Ministry of Justice
- Seal of the Scales of Justice by Prince Narisara Nuwattiwong
- Flag of the Scales of Justice by Prince Narisara Nuwattiwong

Ministry overview
- Formed: 25 March 1891; 135 years ago
- Jurisdiction: Government of Thailand
- Headquarters: 404, Chaengwatthana Rd., Lak Si, Bangkok
- Annual budget: 26,757 million baht (FY2020)
- Minister responsible: Police Major General Rutthaphon Naowarat, Minister of Justice;
- Ministry executive: Pongsawat Nilayothin, Permanent Secretary;
- Website: www.moj.go.th

= Ministry of Justice (Thailand) =

Government ministry of Thailand

The Ministry of Justice (Abrv: MOJ; กระทรวงยุติธรรม, ) is a cabinet ministry in the Government of Thailand. The ministry is in charge of the criminal justice system in the kingdom. As well as running prisons and aiding the Royal Thai Police, the ministry also runs the government's drug and narcotic control policies. The ministry is headed by the Minister of Justice, Tawee Sodsong. Its fiscal year 2020 budget is 26,757 million baht.

==History==
The ministry was established in 1891 by King Chulalongkorn (Rama V). The monarch centralized the court and judicial system of the country. The sixteen courts were combined into seven courts. In 1912, under King Vajiravudh (Rama VI), the ministry was divided when the Court of Justice was given responsibilities over judicial affairs and the ministry retained responsibility for the legal and administrative areas.

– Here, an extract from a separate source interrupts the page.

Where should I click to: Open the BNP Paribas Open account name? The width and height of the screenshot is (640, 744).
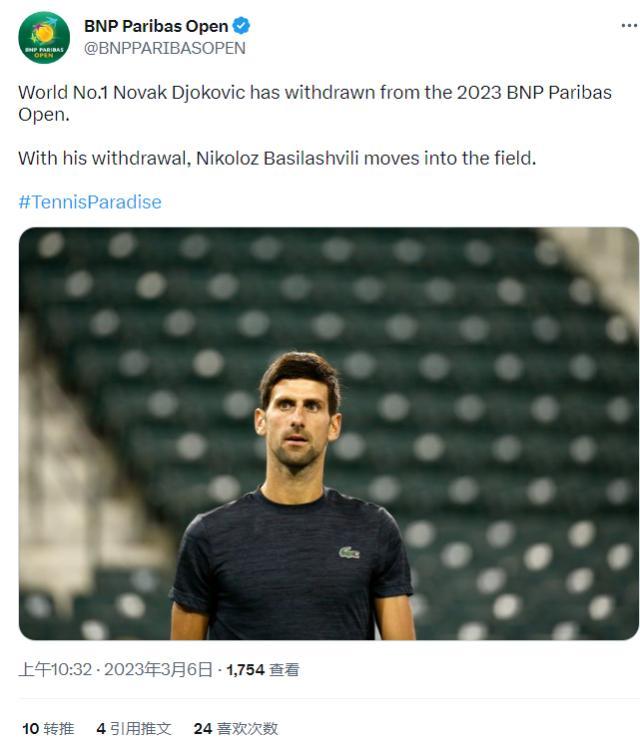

In 1991, the National Assembly of Thailand passed the Improvement of Government Organisation Act. Article 21 of the act indicated the ministry was to be responsible for the administration of the Courts of Justice (except for adjudications and the criminal justice system.

==Departments==
===Administration===
- Office of the Minister's Secretary
- Office of the Inspector General
- Office of the Auditor
- Office of the Permanent Secretary
- Office of the Justice Affairs
- Department of Special Investigation
- Central Institute of Forensic Science
- Rights and Liberties Protection Department
- Legal Execution Department
- Department of Juvenile Observation and Protection
- Department of Corrections
- Department of Probation
- Office of the Narcotics Control Board (ONCB)

===Public organizations===
- Thailand Institute of Justice
- Thailand Arbitration Center

===Department directly under the justice minister===
- Office of the Public Sector Anti-Corruption Commission (PACC)

==See also==
- Cabinet of Thailand
- Government of Thailand
- Justice ministry
- Law of Thailand
- List of Government Ministers of Thailand
- Politics of Thailand
- รัฐมนตรีว่าการกระทรวงยุติธรรมของไทย (Thai Minister of Justice)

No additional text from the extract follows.